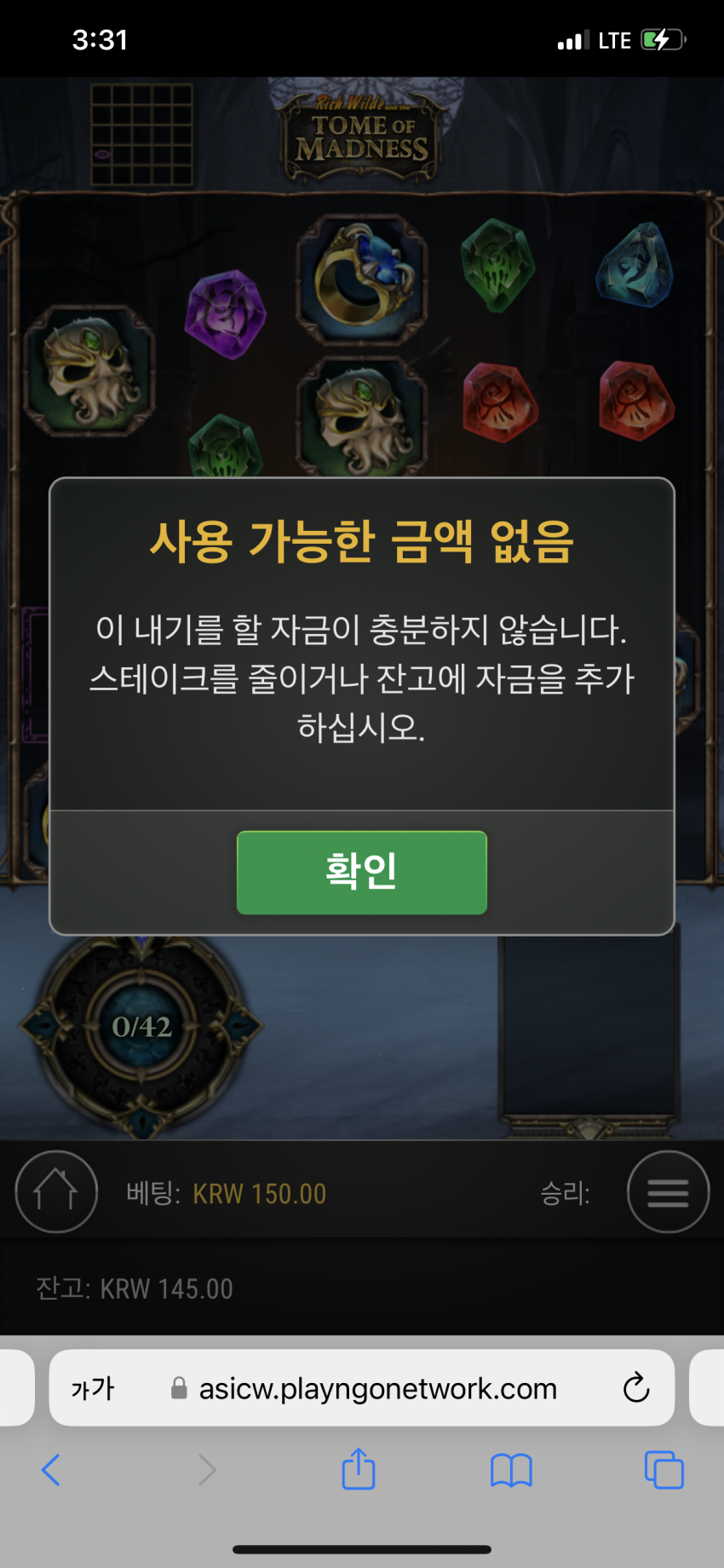724x1568 pixels.
Task: Tap the 잔고 KRW 145.00 balance text
Action: pos(135,1288)
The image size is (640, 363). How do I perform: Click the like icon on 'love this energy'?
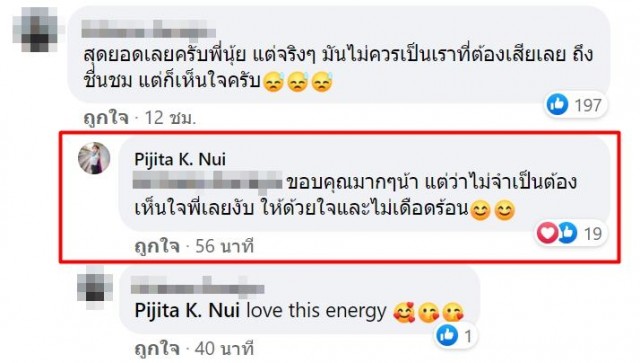(x=447, y=336)
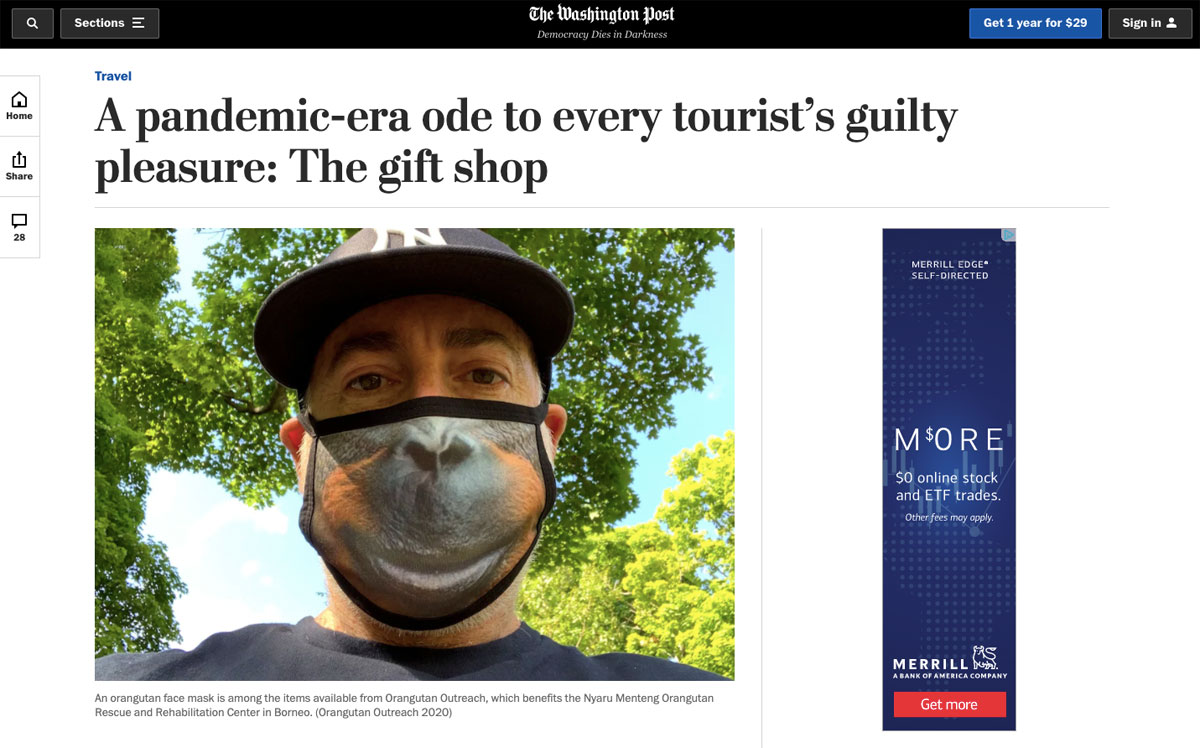Go to The Washington Post homepage logo

coord(601,15)
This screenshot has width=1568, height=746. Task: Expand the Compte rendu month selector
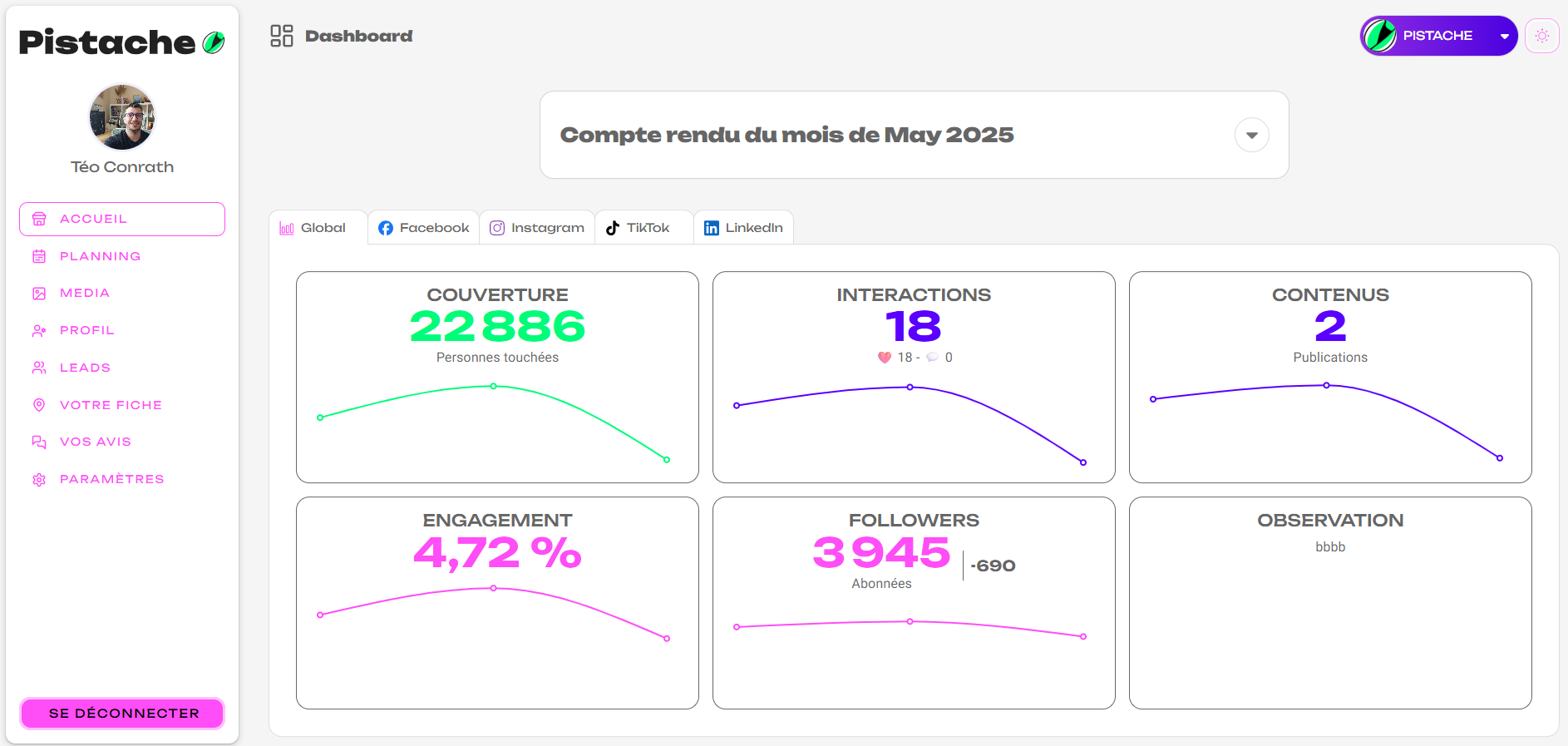tap(1251, 135)
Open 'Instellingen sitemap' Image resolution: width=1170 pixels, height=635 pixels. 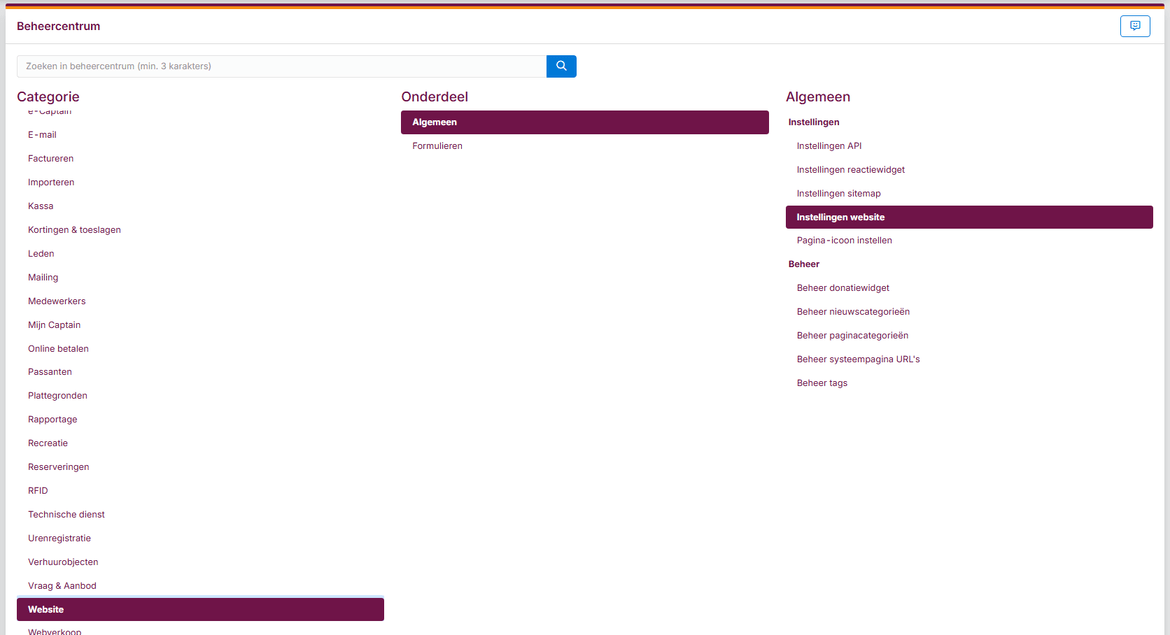point(838,193)
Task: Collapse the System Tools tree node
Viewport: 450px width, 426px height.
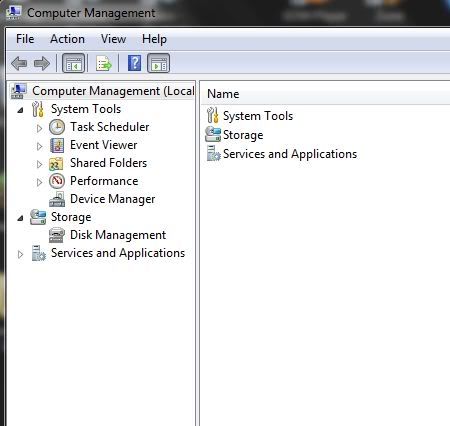Action: coord(21,110)
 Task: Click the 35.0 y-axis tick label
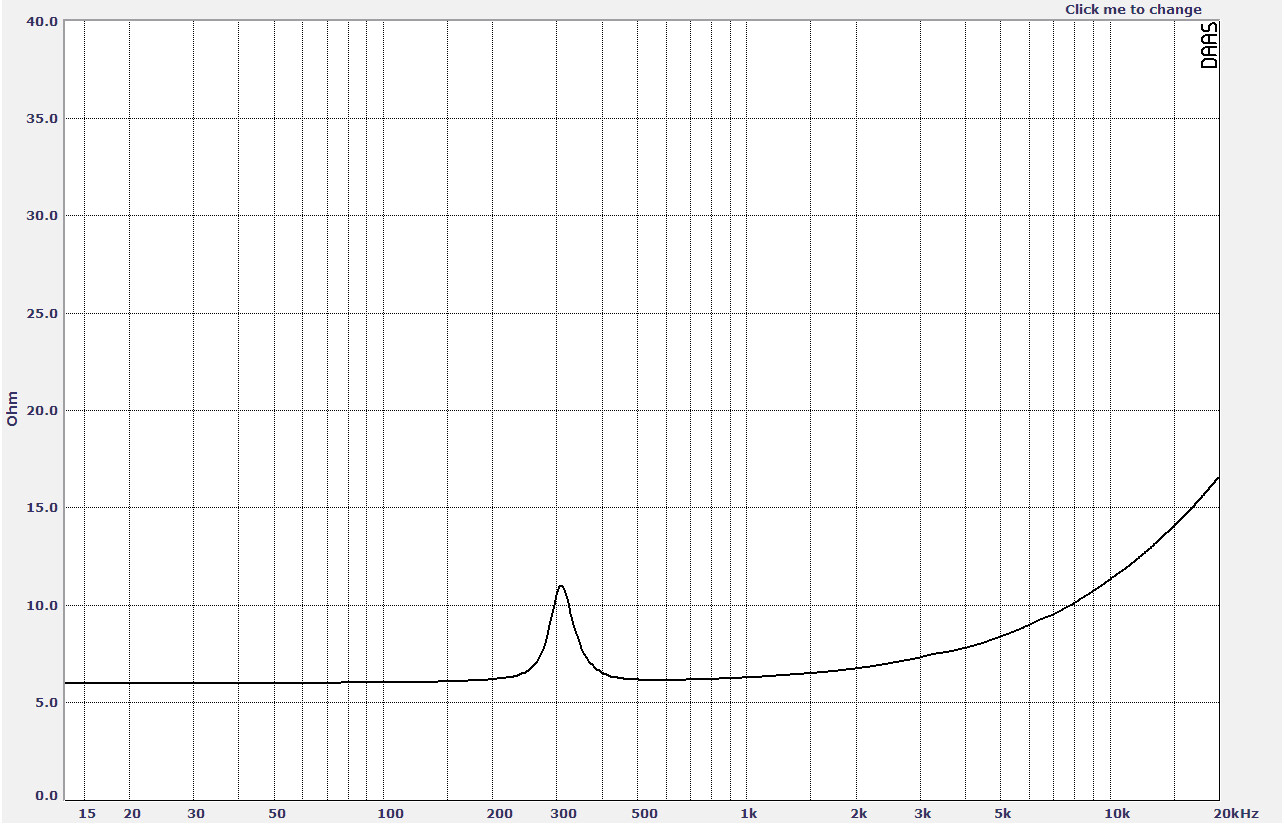click(41, 119)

● **Exercise prompt**: Your answer must consist solely of the lines from the one containing "Task: Collapse the System Tools tree node" through the last line of the records above, copied exactly, with every picture left out.

● **Answer section**:
Task: Collapse the System Tools tree node
Viewport: 450px width, 426px height.
Action: coord(21,110)
 Task: Click the 35.0 y-axis tick label
click(41, 119)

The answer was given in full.